The LabelHash algorithm consists of two stages: a preprocessing stage and a matching stag. During the preprocessing stage we build hash tables for a set of target PDB files. This has to be done only once for a given set of targets. During the matching stage we can quickly look up partial matches in these has tables for almost any motif. The matching algorithm computes complete matches and their statistical significance.
The workflow for using the LabelHash command line programs consists of the following steps:
We will describe these steps in detail below. We have also included a section on batch processing the matching of motifs.
LabelHash relies on an external program, called msms, to compute molecular surfaces. Binaries of this program are available for most common platforms. Please download msms before you start using the LabelHash programs. The main binary is called “msms.<platform.version>.” Rename it to “msms” and put it somewhere in your $PATH. The LabelHash matching program produces files that can be opened in Chimera using our ViewMatch plugin.
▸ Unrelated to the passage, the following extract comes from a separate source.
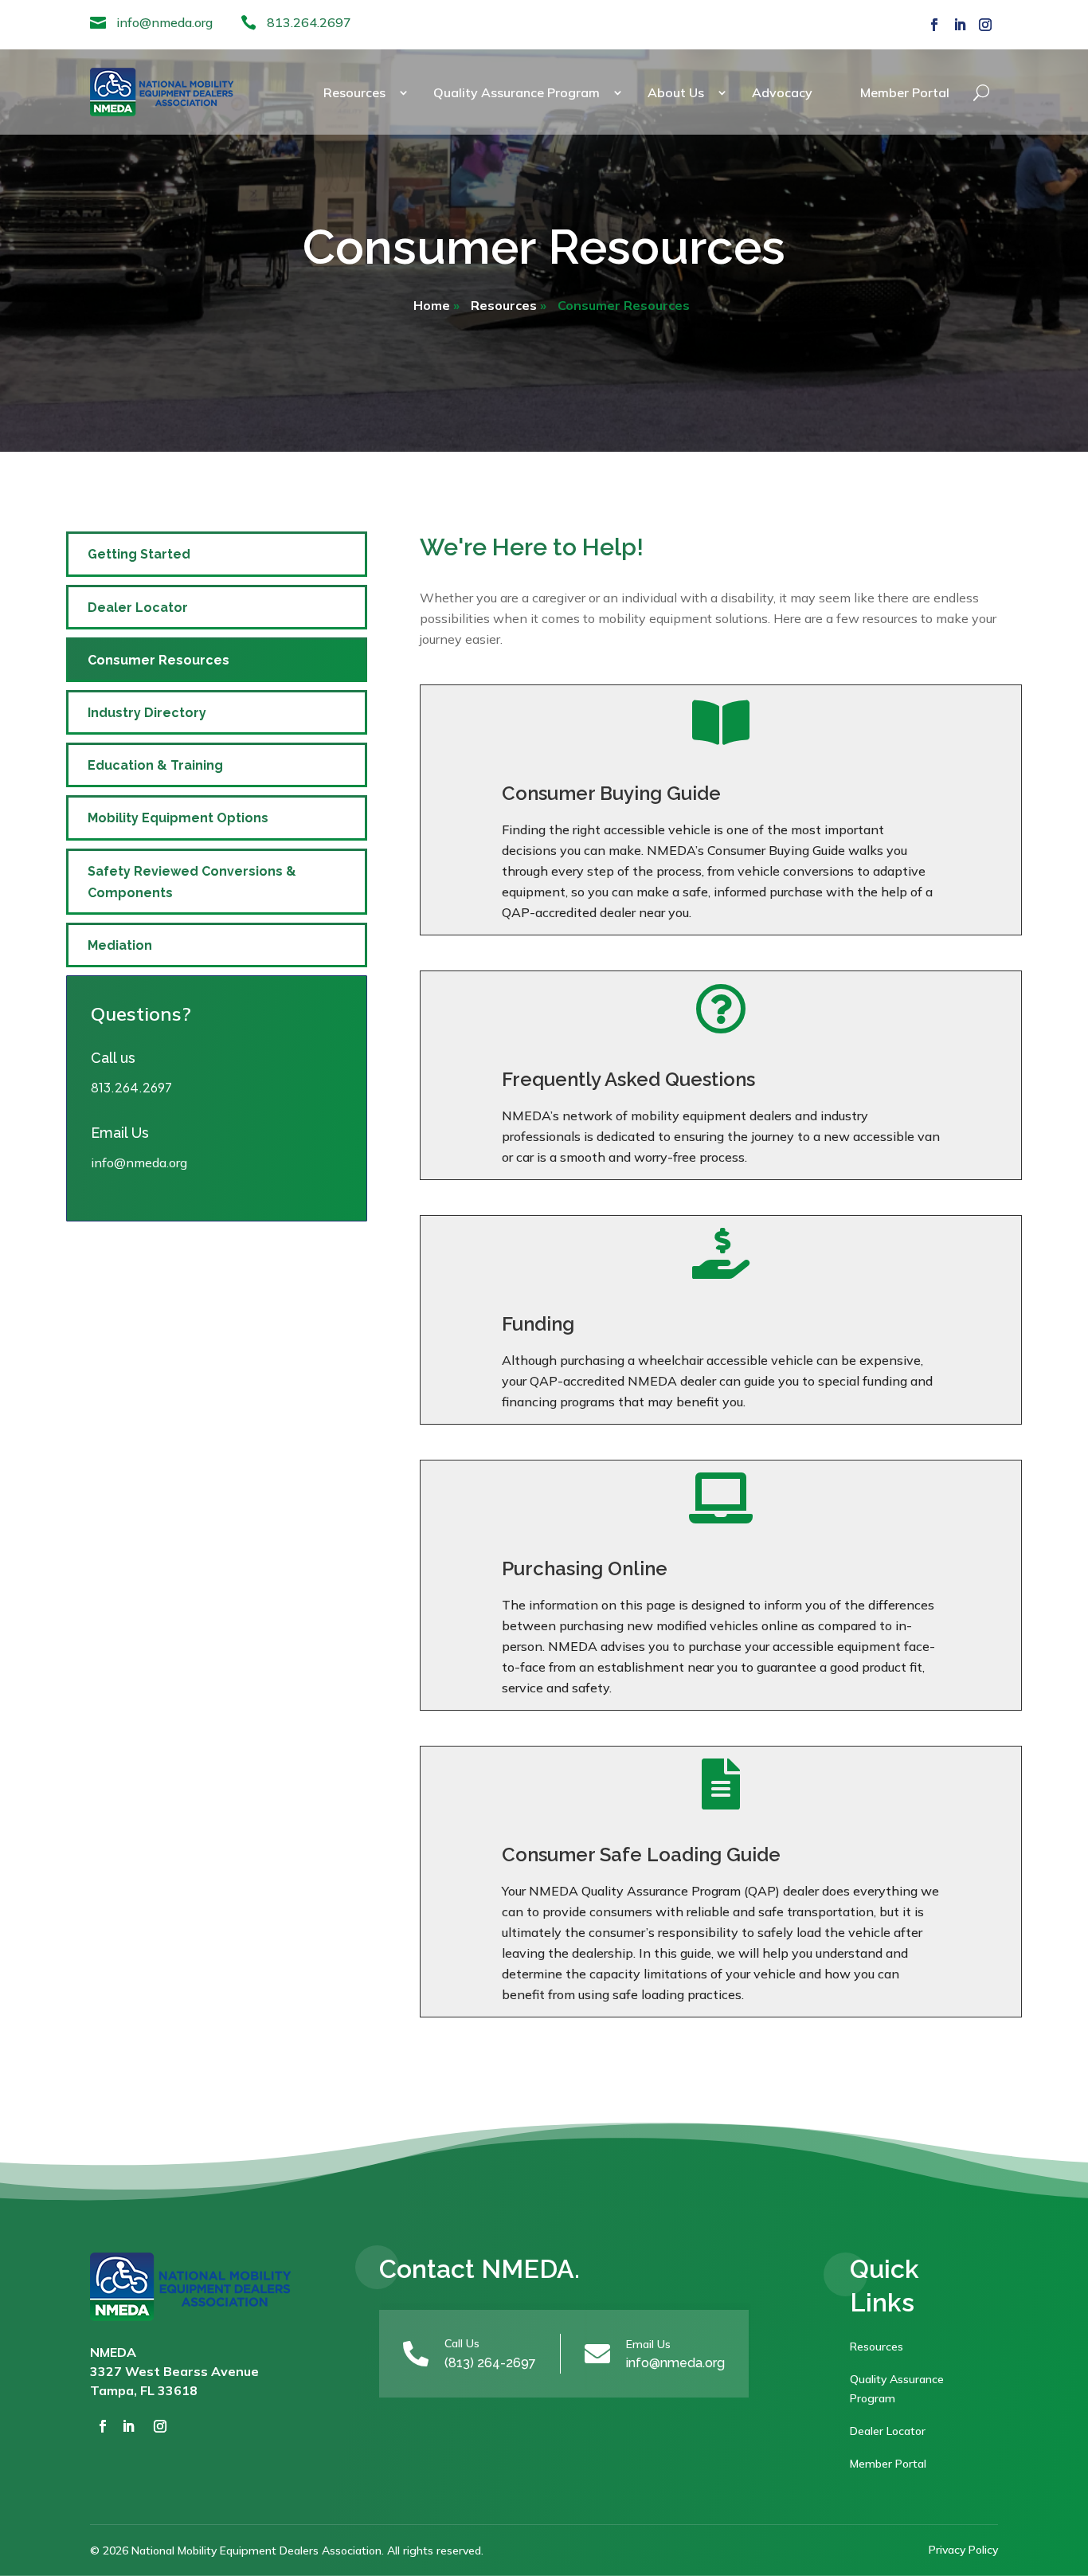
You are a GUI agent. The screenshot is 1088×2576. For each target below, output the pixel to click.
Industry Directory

LabelHash works on (gzipped) PDB files, so you need to download some PDB files for motifs, a background data set, and homologs. You need to set the environment variable PDBPATH to the directories where you store the PDB files. If bash is your shell, add something like this to your .bash_profile:
export PDBPATH=${HOME}/labelhash/motifs/pdbfiles:${HOME}/nrpdb
If you would like to store or update a local copy of the PDB on your machine, then the mknrpdb.py script can help with that. The main purpose of this script is that it creates a directory with a nonredundant subset of the PDB. The files in the directory it creates are symbolic links, so that the additional storage for this is minimal if you already have a local copy of the PDB.
To match a motif, we first need to create LabelHash tables of the PDB files that are to be used as matching targets. First, create a text file with all the PDB files you want to build tables for:
cd ~/nrpdb; \ls -1 *.ent.gz > pdblist.txt
For EC/GO classes, you can copy and paste the filenames from the http://www.pdb.org web site, just before you start downloading them all. The next step is to create XML input files with the create_input.py script:
./create_input.py num_xml_files=10 nrpdb_ ~/nrpdb/pdblist.txt
The option "num_xml_files=10" says that we will build 10 LabelHash tables, each with one tenth of the files listed in pdblist.txt. With the default settings, it is a good idea to keep the number of PDB files per XML file to 600 or less. Otherwise, the LabelHash tables become rather large and you may run out of memory. The script will create nrpdb_0.xml, ... , nrpdb_9.xml, which will be used in the last step. There are many other parameters to this script with which you can change the default settings. Run the script without parameters to see what they are. The final step is creating the LabelHash tables:
./create nrpdb_*.xml
After "create" is finished you should now have the files nrpdb_0.lhash3, ... , nrpdb_9.lhash3.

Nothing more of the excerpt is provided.